** Begin **

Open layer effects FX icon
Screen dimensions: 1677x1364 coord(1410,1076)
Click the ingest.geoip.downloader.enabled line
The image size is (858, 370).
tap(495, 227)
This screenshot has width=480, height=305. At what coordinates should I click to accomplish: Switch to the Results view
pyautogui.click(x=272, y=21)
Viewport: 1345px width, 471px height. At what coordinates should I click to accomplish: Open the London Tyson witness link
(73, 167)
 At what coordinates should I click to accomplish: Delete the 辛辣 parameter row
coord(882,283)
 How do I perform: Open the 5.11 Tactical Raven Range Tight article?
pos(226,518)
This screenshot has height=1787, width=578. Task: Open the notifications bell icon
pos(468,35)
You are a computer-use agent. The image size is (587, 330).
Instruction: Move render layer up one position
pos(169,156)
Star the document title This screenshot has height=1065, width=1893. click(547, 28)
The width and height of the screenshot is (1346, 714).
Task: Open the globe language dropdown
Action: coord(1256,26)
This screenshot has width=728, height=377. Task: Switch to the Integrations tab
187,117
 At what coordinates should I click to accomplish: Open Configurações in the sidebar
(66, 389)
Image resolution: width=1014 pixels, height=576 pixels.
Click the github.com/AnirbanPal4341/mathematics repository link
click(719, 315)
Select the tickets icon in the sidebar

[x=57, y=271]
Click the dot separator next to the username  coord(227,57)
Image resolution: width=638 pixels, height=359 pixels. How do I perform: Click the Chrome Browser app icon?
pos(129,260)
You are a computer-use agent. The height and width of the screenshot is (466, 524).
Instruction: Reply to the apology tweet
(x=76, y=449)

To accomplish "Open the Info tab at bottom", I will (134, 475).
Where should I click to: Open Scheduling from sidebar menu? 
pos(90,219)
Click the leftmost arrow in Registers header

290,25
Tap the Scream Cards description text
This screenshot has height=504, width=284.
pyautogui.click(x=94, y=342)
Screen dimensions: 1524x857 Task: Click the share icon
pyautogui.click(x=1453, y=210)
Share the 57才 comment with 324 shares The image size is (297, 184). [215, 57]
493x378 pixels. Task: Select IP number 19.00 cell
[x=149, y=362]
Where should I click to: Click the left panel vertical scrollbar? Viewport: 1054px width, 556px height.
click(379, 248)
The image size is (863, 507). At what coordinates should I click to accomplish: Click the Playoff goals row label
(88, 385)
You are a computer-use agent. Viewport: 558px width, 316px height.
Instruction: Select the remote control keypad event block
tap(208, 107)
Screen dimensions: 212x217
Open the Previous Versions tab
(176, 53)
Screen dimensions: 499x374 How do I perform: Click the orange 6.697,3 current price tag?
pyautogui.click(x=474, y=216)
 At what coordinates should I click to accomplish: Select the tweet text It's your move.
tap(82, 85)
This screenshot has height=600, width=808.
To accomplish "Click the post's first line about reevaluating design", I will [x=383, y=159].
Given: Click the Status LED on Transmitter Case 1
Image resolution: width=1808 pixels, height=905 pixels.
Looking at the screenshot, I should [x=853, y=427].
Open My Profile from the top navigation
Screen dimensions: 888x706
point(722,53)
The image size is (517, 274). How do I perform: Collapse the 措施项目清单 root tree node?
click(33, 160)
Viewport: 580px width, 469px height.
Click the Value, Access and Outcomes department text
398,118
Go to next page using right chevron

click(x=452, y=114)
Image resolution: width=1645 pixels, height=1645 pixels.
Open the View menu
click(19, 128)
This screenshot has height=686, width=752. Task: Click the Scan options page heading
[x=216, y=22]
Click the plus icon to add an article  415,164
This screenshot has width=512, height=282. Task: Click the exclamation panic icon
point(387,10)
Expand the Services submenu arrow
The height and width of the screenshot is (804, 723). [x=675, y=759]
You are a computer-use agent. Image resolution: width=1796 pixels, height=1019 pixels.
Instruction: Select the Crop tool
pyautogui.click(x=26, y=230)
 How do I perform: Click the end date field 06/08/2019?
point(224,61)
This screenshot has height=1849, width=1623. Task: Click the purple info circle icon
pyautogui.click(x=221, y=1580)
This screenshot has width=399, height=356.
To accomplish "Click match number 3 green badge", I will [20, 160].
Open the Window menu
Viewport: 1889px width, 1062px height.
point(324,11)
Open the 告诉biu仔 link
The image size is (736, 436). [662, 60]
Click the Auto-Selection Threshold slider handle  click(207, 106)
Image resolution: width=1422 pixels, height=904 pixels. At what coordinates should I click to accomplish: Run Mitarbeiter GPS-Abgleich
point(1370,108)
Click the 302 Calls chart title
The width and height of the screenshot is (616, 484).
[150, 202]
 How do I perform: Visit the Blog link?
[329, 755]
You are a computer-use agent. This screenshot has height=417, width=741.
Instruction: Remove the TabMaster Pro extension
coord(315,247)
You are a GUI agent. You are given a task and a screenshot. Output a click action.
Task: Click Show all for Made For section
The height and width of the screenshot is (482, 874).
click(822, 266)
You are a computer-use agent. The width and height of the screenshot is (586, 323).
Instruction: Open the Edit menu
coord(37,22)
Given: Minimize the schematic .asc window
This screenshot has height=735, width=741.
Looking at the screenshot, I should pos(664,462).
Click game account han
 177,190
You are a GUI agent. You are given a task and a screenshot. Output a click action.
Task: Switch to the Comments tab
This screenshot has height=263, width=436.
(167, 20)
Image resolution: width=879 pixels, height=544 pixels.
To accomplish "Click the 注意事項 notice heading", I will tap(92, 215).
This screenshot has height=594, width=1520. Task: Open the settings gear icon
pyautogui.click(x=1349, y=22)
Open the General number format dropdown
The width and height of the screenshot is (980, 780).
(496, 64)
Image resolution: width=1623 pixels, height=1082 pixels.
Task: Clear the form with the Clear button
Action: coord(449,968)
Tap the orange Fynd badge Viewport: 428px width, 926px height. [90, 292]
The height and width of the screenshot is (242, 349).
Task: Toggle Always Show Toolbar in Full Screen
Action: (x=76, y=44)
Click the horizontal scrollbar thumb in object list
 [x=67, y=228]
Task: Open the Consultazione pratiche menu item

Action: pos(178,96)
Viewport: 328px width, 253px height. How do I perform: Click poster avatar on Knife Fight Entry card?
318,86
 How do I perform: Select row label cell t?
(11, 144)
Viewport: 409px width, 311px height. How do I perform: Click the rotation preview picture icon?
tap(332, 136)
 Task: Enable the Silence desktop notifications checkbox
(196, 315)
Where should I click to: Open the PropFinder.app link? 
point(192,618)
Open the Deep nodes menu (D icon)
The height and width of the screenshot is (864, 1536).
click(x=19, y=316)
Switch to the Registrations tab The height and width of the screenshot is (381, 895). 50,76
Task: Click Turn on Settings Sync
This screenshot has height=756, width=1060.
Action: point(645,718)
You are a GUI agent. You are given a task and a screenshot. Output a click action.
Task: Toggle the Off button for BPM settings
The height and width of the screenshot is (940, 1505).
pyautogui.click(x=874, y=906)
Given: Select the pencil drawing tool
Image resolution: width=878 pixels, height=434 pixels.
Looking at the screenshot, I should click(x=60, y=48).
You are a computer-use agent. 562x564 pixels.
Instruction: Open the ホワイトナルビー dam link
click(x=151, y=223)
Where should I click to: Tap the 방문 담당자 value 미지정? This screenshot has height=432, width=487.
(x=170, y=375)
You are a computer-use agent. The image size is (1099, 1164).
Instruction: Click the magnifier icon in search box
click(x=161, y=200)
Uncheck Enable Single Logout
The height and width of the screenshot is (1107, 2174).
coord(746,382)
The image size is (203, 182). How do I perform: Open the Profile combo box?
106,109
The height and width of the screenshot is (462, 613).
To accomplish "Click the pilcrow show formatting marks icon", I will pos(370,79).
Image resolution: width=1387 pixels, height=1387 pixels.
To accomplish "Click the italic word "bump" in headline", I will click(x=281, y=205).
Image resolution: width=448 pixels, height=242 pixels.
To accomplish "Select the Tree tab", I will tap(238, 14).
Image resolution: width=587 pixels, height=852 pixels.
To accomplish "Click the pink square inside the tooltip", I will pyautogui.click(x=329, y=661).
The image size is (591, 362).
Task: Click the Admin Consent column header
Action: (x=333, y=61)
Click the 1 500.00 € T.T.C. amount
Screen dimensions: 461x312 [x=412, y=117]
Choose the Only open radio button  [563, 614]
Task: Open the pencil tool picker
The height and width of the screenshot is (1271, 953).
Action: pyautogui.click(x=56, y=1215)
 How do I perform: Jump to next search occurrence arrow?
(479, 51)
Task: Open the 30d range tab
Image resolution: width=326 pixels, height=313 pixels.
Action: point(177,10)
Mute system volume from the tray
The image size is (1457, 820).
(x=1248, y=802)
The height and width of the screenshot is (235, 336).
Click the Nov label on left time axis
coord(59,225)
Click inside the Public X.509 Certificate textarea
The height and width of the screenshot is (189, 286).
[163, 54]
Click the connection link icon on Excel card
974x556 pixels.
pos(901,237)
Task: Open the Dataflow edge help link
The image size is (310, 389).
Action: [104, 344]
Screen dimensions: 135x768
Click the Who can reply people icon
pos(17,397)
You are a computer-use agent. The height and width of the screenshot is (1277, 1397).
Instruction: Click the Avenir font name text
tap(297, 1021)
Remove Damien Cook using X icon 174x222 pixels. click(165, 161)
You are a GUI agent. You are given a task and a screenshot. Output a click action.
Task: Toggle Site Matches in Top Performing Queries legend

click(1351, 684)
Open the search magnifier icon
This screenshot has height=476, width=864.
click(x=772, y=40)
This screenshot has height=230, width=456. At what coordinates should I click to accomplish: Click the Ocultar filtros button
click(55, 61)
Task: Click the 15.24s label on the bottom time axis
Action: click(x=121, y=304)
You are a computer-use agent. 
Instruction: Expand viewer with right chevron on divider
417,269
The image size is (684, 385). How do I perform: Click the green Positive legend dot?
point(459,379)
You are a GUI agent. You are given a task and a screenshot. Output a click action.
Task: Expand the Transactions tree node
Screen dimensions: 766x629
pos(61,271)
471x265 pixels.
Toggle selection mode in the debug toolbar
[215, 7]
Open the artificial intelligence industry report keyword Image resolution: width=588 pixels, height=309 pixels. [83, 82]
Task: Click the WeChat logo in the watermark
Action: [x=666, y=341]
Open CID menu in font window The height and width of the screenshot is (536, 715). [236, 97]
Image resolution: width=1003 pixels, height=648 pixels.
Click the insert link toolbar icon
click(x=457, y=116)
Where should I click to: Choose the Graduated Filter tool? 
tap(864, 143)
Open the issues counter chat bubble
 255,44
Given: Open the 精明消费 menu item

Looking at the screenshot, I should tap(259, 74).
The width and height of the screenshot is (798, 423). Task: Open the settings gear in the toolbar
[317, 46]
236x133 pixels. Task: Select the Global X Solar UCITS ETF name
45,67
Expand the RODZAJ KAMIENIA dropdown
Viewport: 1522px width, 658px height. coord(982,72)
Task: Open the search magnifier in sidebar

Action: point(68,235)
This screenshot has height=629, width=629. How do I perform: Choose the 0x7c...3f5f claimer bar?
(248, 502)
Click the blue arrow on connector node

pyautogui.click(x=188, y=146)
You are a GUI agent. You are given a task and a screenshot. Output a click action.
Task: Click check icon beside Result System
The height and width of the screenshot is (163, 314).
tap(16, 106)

** End **

> REQUEST:
Duplicate the lines starting at the one containing "Tap the orange" and ending at the one containing "click(x=151, y=223)", including both.

> TASK RESULT:
Tap the orange Fynd badge Viewport: 428px width, 926px height. [90, 292]
The height and width of the screenshot is (242, 349).
Task: Toggle Always Show Toolbar in Full Screen
Action: (x=76, y=44)
Click the horizontal scrollbar thumb in object list
 [x=67, y=228]
Task: Open the Consultazione pratiche menu item

Action: pos(178,96)
Viewport: 328px width, 253px height. How do I perform: Click poster avatar on Knife Fight Entry card?
318,86
 How do I perform: Select row label cell t?
(11, 144)
Viewport: 409px width, 311px height. How do I perform: Click the rotation preview picture icon?
tap(332, 136)
 Task: Enable the Silence desktop notifications checkbox
(196, 315)
Where should I click to: Open the PropFinder.app link? 
point(192,618)
Open the Deep nodes menu (D icon)
The height and width of the screenshot is (864, 1536).
click(x=19, y=316)
Switch to the Registrations tab The height and width of the screenshot is (381, 895). 50,76
Task: Click Turn on Settings Sync
This screenshot has height=756, width=1060.
Action: point(645,718)
You are a GUI agent. You are given a task and a screenshot. Output a click action.
Task: Toggle the Off button for BPM settings
The height and width of the screenshot is (940, 1505).
pyautogui.click(x=874, y=906)
Given: Select the pencil drawing tool
Image resolution: width=878 pixels, height=434 pixels.
Looking at the screenshot, I should click(x=60, y=48).
You are a computer-use agent. 562x564 pixels.
Instruction: Open the ホワイトナルビー dam link
click(x=151, y=223)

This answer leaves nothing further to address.